Go through the entries below and print, exactly, the lines starting at the one with "The height and width of the screenshot is (696, 392)." and ending at the one with "You are a computer-use agent. 1008x1202", keeping both ends and no others.

┌──

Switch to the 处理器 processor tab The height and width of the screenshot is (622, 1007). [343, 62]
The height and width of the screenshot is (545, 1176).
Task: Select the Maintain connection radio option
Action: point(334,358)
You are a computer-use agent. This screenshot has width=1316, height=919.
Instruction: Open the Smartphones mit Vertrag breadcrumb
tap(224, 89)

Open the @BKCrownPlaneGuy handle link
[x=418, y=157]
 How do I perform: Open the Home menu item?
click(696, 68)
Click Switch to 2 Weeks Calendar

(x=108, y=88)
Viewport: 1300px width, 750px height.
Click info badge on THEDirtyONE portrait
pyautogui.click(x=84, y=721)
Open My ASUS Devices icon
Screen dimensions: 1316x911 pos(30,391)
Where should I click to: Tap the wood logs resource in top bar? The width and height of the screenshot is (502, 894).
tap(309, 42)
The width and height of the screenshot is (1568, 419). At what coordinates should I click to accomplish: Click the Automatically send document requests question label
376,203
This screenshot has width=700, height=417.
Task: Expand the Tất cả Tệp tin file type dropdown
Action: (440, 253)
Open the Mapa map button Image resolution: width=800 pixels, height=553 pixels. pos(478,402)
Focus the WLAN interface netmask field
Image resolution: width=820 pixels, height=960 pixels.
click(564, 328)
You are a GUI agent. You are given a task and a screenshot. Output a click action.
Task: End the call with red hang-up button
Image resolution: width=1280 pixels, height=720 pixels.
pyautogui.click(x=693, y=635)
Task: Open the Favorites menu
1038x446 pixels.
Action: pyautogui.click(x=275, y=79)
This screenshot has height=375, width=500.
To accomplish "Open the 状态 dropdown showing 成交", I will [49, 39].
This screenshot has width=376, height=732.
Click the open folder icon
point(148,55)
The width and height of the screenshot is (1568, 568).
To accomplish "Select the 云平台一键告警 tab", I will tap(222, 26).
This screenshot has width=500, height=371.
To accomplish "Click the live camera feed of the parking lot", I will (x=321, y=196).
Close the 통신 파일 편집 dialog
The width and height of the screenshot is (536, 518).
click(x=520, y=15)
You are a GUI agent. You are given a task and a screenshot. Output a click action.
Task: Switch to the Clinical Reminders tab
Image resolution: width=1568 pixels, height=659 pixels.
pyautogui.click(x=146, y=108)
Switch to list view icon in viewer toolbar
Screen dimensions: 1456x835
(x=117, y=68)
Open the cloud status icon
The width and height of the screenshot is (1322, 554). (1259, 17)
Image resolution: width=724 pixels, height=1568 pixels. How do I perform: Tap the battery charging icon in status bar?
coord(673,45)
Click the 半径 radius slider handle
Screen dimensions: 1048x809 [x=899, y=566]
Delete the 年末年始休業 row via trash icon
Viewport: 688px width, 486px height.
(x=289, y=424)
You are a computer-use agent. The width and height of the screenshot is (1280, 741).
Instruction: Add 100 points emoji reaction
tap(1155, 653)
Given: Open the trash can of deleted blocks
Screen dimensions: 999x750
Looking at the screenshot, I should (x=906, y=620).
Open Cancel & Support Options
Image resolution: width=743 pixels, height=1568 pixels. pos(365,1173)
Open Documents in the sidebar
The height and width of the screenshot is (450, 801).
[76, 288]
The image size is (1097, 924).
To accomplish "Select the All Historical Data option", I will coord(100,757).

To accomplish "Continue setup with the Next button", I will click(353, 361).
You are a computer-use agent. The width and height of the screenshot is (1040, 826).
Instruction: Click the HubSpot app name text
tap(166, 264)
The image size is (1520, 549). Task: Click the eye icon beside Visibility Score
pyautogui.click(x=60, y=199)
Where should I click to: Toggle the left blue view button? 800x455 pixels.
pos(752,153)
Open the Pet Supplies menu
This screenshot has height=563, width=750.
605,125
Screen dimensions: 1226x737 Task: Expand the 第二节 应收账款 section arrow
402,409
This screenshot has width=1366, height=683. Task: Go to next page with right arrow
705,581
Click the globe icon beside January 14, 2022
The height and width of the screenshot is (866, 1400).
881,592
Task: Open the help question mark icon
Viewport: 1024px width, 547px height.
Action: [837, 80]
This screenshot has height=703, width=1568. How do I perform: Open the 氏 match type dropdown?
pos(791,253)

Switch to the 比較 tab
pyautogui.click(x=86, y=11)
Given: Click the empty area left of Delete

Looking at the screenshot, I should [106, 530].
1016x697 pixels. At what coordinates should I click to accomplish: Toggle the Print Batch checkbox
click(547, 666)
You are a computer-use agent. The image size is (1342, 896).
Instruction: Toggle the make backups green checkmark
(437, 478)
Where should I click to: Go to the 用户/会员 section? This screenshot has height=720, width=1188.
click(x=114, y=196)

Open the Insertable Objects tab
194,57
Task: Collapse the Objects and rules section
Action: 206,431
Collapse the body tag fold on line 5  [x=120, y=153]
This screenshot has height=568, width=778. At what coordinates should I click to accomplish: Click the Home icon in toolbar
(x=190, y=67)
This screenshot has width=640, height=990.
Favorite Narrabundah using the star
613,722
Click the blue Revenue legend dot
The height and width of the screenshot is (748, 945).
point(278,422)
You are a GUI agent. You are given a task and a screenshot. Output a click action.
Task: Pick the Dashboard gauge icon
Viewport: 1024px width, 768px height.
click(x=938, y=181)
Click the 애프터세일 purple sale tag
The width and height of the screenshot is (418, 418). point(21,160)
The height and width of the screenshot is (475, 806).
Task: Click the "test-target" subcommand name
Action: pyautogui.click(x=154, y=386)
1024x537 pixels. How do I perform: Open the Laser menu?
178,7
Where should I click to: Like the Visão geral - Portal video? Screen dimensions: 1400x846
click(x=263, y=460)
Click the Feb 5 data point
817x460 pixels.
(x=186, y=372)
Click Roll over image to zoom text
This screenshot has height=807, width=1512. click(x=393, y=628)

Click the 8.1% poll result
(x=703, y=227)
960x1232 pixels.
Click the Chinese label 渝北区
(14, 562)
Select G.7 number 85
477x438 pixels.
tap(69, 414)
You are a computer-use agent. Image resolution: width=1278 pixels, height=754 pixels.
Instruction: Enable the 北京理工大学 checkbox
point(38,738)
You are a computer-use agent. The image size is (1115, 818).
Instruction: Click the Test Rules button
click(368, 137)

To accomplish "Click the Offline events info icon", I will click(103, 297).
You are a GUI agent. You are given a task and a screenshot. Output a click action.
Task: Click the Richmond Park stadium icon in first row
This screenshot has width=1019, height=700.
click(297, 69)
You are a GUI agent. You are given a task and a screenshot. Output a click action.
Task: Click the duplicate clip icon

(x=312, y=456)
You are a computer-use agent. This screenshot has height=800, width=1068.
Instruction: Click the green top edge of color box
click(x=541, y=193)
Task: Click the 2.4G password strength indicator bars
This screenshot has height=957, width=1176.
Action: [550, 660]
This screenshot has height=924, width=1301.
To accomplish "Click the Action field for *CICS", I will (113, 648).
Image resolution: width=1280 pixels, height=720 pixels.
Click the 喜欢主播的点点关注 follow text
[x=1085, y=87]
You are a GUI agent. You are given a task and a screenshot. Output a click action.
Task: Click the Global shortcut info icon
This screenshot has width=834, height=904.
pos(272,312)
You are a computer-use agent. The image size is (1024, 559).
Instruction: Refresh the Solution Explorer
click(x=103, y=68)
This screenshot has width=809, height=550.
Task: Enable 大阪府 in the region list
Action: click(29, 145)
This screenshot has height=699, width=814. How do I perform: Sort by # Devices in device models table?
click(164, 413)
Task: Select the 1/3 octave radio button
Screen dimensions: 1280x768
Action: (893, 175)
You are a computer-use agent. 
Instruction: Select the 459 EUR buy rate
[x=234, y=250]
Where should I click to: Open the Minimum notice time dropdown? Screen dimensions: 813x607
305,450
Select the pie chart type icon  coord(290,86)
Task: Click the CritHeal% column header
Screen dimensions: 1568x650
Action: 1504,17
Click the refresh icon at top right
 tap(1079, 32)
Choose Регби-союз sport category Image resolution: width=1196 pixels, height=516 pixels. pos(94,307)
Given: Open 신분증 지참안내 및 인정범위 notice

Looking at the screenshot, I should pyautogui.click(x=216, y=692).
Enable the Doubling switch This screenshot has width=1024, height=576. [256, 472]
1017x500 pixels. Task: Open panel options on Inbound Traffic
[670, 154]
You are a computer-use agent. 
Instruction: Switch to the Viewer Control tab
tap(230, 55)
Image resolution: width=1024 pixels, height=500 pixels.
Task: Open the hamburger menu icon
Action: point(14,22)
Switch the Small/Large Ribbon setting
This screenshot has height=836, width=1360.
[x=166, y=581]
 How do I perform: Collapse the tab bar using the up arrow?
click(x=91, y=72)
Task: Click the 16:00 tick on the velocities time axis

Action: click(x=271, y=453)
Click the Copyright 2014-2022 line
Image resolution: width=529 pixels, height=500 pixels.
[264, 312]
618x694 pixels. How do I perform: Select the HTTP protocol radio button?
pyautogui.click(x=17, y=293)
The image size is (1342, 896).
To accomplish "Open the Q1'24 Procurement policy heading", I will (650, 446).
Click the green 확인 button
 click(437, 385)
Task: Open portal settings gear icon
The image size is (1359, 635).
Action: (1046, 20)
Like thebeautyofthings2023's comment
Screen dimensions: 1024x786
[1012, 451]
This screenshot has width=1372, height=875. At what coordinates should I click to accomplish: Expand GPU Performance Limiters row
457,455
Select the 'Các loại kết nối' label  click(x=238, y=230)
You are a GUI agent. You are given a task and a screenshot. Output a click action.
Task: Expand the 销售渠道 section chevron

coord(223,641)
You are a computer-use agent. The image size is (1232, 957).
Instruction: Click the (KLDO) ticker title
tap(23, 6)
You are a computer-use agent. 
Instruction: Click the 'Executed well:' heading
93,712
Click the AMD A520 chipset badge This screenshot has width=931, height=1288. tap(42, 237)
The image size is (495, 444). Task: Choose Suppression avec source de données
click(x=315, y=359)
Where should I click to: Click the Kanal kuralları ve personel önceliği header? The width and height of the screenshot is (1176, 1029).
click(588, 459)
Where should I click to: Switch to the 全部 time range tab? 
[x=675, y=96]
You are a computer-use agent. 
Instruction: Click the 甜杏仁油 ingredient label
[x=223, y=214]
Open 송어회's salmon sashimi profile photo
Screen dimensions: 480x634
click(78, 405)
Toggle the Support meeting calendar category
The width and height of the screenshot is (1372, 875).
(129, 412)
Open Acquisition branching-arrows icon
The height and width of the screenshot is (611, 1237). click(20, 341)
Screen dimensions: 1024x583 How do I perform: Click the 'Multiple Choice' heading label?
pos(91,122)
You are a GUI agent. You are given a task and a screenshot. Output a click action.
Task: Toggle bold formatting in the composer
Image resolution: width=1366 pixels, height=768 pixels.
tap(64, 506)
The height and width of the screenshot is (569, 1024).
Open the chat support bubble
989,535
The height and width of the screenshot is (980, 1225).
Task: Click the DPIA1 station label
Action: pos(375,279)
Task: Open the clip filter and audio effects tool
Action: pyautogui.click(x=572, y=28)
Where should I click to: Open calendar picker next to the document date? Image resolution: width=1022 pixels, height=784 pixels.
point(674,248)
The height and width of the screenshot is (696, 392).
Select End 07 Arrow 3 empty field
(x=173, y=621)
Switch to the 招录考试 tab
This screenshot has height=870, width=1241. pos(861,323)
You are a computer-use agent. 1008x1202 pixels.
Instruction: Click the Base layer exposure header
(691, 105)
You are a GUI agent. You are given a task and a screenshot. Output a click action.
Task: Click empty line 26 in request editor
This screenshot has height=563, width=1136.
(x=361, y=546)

└──

→ **Result of this exercise**
The height and width of the screenshot is (696, 392).
Select End 07 Arrow 3 empty field
(x=173, y=621)
Switch to the 招录考试 tab
This screenshot has height=870, width=1241. pos(861,323)
You are a computer-use agent. 1008x1202 pixels.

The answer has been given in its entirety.